Chabrol si è cimentato solo due volte nel racconto fantastico con Le scandale (1967) e con Alice ou la dernière fugue (1977). Una storia originale è quella del secondo che avrebbe dovuto essere girato in Irlanda con Shirley McLane e Lawrence Olivier e finì per essere girato nei dintorni di Parigi con Silvia Kristel e Charles Vanel. Film quasi sparito da qualsiasi forma di circolazione e recuperato in video per questa rassegna, ma decisivo e di fondamentale importanza, comunque, in quanto gli permesso di sperimentare i luoghi borghesiani del fantastico con esiti che egli stesso apprezza.

Ma è con i film di indagine che Chabrol dispiega le sue migliori qualità, quei racconti in cui la storia consente l'emulsione inconfondibile del carattere dei propri personaggi che egli scolpisce più attraverso le loro omissioni che attraverso i loro caratteri evidenti. Indagine che non va confinata a quella poliziesca, sebbene larga parte della sua opera sia strettamente legata a questo specifico genere, ma che si allarga fino ad abbracciare i lati segreti della vita della famiglia borghese o quelli che governano la vita in qualunque delle piccole comunità della provincia. Questi i capi d'interesse del regista francese.
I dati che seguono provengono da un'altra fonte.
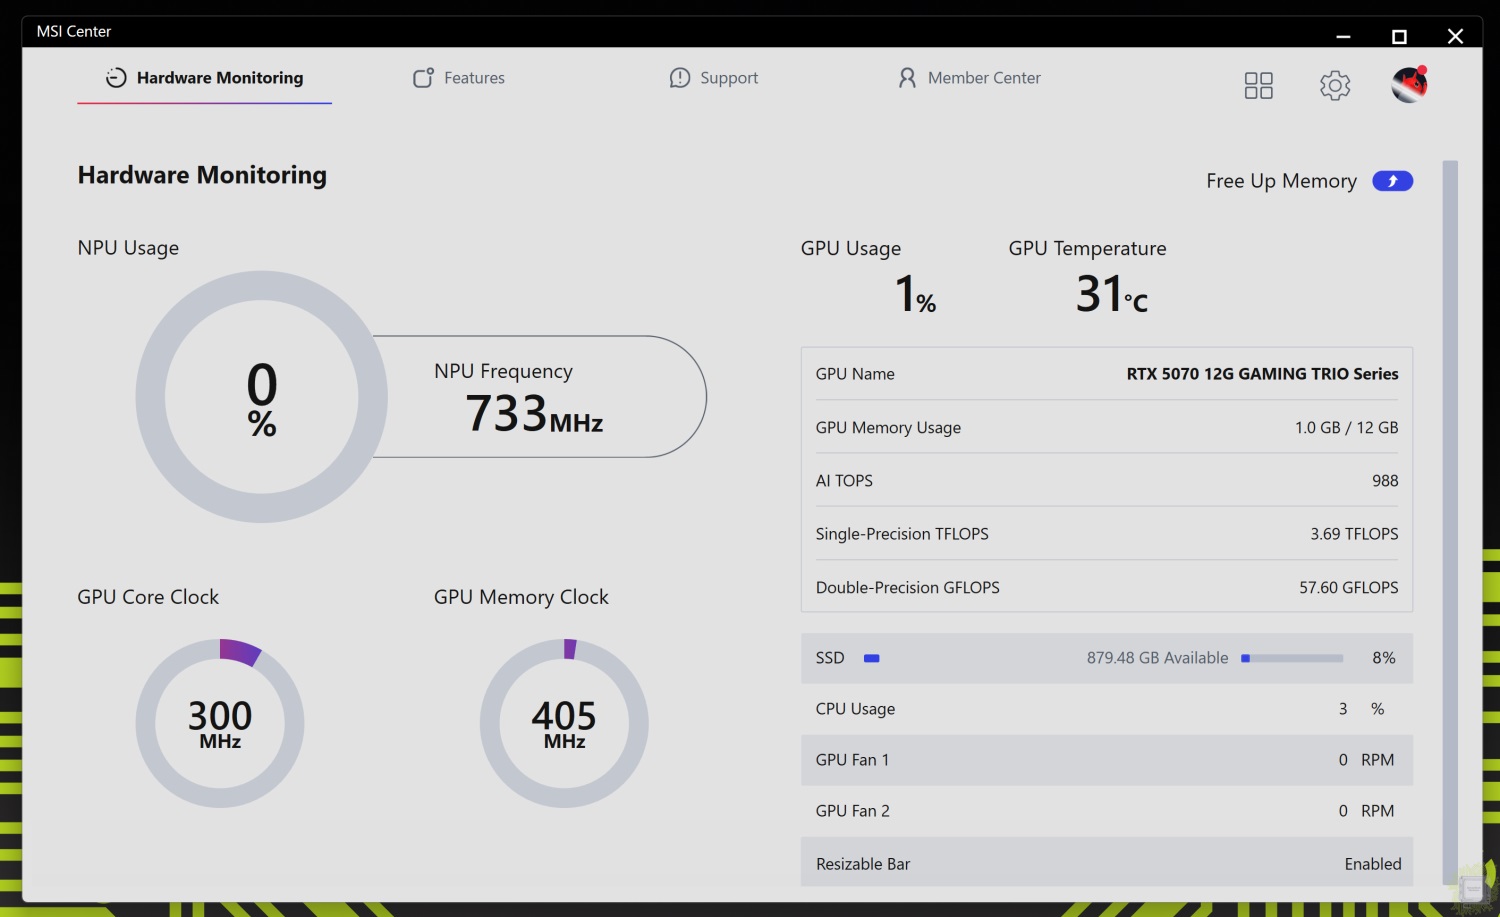Screen dimensions: 1500x917
Task: Select the GPU Core Clock dial
Action: coord(220,723)

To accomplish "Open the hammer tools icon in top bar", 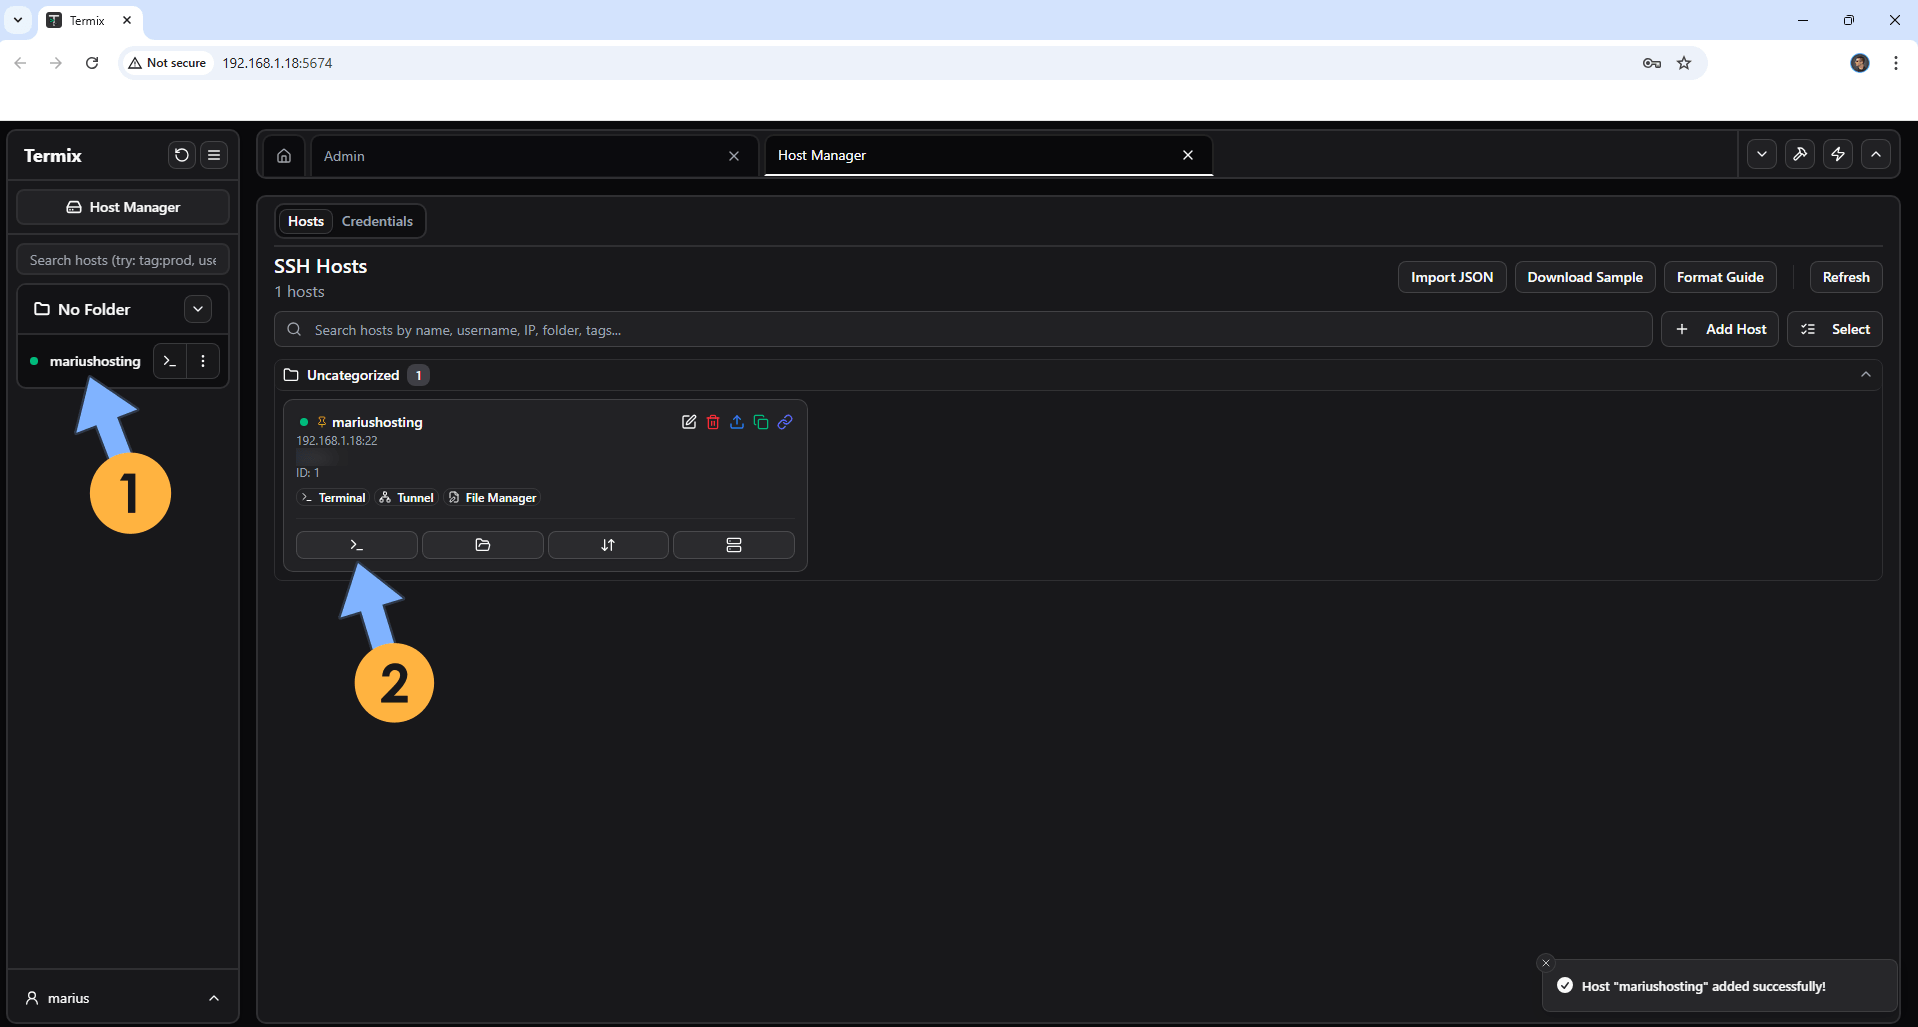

Lo studio analitico che Chabrol ha condotto per esaltare le forme della vita familiare sono tra le più variegate che si possono ritrovare nel cinema. Dagli effetti dei segreti della memoria familiare di La Fleur du mal (2002), alla ossessiva gelosia di L'enfer (1994), i dubbi circa la propria origine in Merci pour le chocolat (2000) ("Non capisco come non si possa essere interessati alla propria natura", dice Chabrol a proposito di questo film), all'effetto della menzogna sulla propria e sull'altrui vita anche all'interno di un menage familiare e di una collettività in Au coeur du menzogne (1998) o all'effetto, su un'anima semplice, dell'ossessionante egoismo della madre all'interno di una storia di corruzione e malaffare tutto provinciale in Poulet au vinaigre (1984), alla devianza dell'adulterio e più complessivamente dell'autodistruzione all'interno di un codificato ambiente familiare in Betty (1992).


Cosicché se è vero che la sua opera costituisce il "solido muro", come lo stesso Chabrol ha definito la sua filmografia è altrettanto vero che i suoi film costituiscano una mappa quanto mai variegata e multiforme del molteplice atteggiarsi dell'animo umano. E ciò rende ricco e multiforme il cinema di Chabrol. Ma c'è un tratto, all'interno di questi elementi che accomunano le consequenziali opere del regista, che attrae e affascina. La sua disponibilità a parlare del proprio cinema, più volte dimostrata e di cui il volume prodotto per questa occasione ne è testimonianza concreta, non può essere negata, eppure il suo cinema, nonostante le molteplici parole spese per ricomporne il mosaico, appare, ancora, inafferrabile e misterioso. Così concreto eppure così etereo, dotato di una visione che nasce da uno sguardo puro che apparteneva a Rossellini o all'amatissimo Lang, eppure così profondamente infittito di segreti e sottili oscure pulsioni che lo trasformano, immediatamente, in un oggetto di culto e di attenzione non comune e che ce lo fanno amare senza riserve e senza pudori in attesa del suo La fille coupée en deux.